明天性將會再恢復美好。因為性被壓抑已經被確認,我們能夠謹慎地讓革命跟幸福的理念共存。以前因為恐懼性受到嘲笑及性歷史的痛苦,我們不能夠坦蕩地讓革命跟幸福並列,或是革命跟嶄新身體並列,使我們的身體更新,更美麗,或讓革命跟歡樂並列。

What sustains our eagerness to speak of sex in terms of repression is doubtless this opportunity to speak out against the powers that be, to utter truths and promise bliss, to link together enlightenment, liberation, and manifold pleasures; to pronounce a discourse that combines the fervor of knowledge, the determination to change the laws, and the longing for the garden of earthly delights.

我們所以那麼熱切談論到性受到壓抑,毫無疑問,是因為我們要得到公開宣稱反抗既有權力結構的機會,表達真相,許諾幸福,將覺醒、解放及多重歡樂凝聚在一起,宣佈一個新的論述,可以將知識的狂熱,改變世界的決心,及對於塵世樂園的渴望,團結在一起。

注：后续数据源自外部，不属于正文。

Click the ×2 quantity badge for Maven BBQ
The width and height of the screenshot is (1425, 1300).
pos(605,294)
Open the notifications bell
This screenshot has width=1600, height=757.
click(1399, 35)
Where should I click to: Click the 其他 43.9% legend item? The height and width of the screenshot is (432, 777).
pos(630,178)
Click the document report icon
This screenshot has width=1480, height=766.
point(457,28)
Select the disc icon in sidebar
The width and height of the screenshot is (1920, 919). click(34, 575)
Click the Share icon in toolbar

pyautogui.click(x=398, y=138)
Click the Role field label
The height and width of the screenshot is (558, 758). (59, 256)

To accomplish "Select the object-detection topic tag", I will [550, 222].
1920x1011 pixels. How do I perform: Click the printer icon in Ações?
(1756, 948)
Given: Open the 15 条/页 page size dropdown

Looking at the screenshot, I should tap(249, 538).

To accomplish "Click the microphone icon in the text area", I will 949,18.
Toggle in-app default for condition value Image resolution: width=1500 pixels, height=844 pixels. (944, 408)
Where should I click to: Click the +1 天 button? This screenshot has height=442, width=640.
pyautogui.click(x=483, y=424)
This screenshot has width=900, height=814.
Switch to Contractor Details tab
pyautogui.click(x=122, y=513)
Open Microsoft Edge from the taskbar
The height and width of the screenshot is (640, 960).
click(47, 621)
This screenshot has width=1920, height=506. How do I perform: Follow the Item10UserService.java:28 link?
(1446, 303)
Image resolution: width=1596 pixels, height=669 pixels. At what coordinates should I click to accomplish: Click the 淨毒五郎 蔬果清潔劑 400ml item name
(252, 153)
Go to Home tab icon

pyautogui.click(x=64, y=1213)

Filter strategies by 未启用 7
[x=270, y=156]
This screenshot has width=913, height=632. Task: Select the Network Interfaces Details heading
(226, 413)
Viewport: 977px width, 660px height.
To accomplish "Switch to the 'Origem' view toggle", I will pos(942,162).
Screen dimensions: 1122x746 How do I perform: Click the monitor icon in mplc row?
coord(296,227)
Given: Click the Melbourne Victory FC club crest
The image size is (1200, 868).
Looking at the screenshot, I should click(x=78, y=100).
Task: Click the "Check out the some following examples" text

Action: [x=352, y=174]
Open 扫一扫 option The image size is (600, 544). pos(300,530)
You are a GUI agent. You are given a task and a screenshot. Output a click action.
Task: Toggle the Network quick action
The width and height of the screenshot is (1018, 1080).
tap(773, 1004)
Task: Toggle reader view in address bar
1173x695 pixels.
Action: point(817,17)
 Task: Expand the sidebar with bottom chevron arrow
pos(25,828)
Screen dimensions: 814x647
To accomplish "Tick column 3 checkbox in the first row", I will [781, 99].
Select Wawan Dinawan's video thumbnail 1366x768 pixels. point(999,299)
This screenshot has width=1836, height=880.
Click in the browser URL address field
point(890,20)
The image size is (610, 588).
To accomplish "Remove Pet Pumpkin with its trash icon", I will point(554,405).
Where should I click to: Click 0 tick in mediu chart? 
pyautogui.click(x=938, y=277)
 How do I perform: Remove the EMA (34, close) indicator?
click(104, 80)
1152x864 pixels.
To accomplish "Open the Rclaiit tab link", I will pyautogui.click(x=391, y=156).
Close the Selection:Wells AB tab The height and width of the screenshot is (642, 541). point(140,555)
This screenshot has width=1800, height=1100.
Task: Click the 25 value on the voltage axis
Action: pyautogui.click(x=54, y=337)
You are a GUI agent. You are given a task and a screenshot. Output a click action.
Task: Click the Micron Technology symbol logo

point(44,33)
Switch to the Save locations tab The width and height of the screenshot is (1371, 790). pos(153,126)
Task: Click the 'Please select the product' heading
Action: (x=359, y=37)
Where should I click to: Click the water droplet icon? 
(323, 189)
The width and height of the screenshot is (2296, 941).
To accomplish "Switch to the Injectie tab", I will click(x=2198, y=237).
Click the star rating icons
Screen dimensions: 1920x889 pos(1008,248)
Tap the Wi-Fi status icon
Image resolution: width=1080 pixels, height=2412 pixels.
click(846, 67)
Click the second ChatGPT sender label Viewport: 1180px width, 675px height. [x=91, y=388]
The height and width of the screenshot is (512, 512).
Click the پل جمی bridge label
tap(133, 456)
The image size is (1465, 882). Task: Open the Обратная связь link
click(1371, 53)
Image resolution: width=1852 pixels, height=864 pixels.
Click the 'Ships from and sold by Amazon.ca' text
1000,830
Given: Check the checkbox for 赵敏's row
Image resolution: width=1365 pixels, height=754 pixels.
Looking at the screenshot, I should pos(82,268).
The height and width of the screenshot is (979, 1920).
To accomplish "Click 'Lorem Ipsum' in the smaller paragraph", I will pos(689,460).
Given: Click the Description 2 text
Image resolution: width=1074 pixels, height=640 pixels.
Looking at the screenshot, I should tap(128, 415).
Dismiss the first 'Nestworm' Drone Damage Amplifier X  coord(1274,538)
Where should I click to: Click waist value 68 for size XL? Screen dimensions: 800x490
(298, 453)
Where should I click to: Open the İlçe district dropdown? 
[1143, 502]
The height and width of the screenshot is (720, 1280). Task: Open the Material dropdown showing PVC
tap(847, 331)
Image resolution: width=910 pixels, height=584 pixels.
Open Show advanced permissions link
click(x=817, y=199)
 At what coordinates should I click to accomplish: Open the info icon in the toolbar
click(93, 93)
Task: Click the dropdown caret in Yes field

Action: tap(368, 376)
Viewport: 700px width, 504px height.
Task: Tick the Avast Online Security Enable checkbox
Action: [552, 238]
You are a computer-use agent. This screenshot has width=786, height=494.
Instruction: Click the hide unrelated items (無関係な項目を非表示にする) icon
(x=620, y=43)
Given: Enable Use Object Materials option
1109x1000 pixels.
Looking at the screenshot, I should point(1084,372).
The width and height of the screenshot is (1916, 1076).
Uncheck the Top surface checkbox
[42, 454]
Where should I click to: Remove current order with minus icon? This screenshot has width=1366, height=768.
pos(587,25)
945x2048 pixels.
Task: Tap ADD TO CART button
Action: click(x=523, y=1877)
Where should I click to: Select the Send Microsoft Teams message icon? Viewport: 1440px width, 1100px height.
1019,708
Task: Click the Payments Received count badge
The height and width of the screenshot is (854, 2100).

This is perhaps what also explains the market value attributed not only to what is said about sexual repression, but also to the mere fact of lending an ear to those who would eliminate the effects of repression.

可能這就是為什麼廣受歡迎的市場價值,不但被歸功於有關性受到壓抑的論述,而且被歸功於大眾願意於傾聽那些設法要減少性受到壓抑的影響的人。

Ours is, after all, the only civilization in which officials are paid to listen to all and sundry impart the secrets of their sex: as if the urge to talk about it, and the interest one hopes to arouse by doing so, have far surpassed the possibilities of being heard, so that some individuals have even offered their ears for hire.

畢竟,我們的時代是唯一的文明社會,由官方付錢聘諮商師來傾聽各式各樣的人傾吐他們性的秘密。好似談論性的渴望,以及希望藉由談論性來引起人們對於性的興趣,價值就已經遠遠超過被傾聽的可能性,有些人甚至於以洗耳恭聽他人談論性的秘密當著職業。